The simple random sample requires less knowledge about the population than other techniques, but it does have two major drawbacks. One is if the population is large, a great deal of time must be spent listing and numbering the members. The other is the fact that a simple random sample will not adequately represent many population attributes (characteristics) unless the sample is relatively large. That is, if you are interested if choosing a sample to be representative of a population on the basis of the distribution in the population of gender, age, and economic status, a simple random sample will need to be very large to ensure all these distributions are equivalent to (or representative of) the population. To obtain a representative sample across multiple population attributes, you should use the technique of stratified random sampling.
To determine if the sampling method you use is random or not, remember that true random sampling methods must meet two criteria:
- every member in the population must have an equal opportunity of being chosen for the sample (equality)
- the selection of one member is not affected by the selection of previous members (independence)
Both simple random and stratified random sampling methods meet these two criteria. Nonrandom sampling methods lack one or both of these criteria.

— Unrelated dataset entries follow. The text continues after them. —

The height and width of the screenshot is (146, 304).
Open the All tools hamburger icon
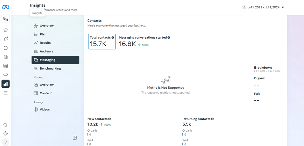[6, 93]
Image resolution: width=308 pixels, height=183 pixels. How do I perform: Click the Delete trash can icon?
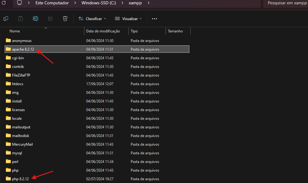pos(65,19)
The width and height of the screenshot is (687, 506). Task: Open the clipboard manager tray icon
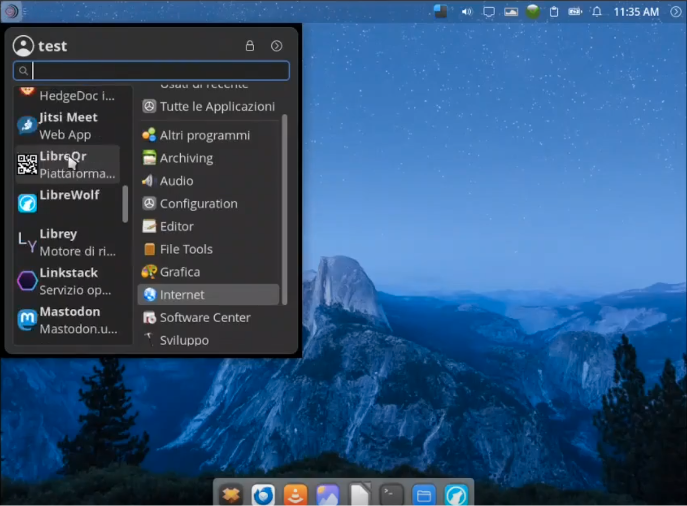[554, 12]
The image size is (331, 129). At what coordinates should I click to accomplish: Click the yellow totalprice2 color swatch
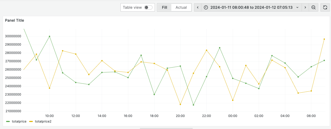(x=31, y=121)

Stratified Random Sampling
This method is used when the population is heterogeneous rather than homogeneous (or as discussed above, when you want to obtain a representative sample across many population attributes). A heterogeneous population is composed of unlike elements; such as, officers of different ranks, civilians and military personnel, or the patrons of a discount store (differing by gender or age).
A stratified random sample is defined as a combination of independent samples selected in proper proportions from homogeneous groups within a heterogeneous population. The procedure calls for categorizing the heterogeneous population into groups that are homogeneous in themselves. If one group is proportionally larger than another, its sample size should also be proportionally larger. The number of groups to be considered is determined by the characteristics of the population. Many times the survey plan will determine some or all of the groups. For example, if you are comparing enlisted and officer segments on your base, each of these will be a separate group.
After dividing the population into groups, you then sample each homogeneous group. Different sampling techniques can be used in each of the different groups, but keep in mind that random techniques produce the minimum amount of sampling error. Finally, you should calculate the sample statistics for each group to determine how many members you need from each subgroup.
These calculations are designed to determine the size of a simple random sample. Since the stratified sampling technique requires you to create simple, homogeneous subgroups from a large heterogeneous group, think of the calculations for a stratified sample as a series of simple random sample size calculations for each homogeneous subgroup. The only other information you must know is the proportion of the population possessing the attribute contained in each homogeneous subgroup.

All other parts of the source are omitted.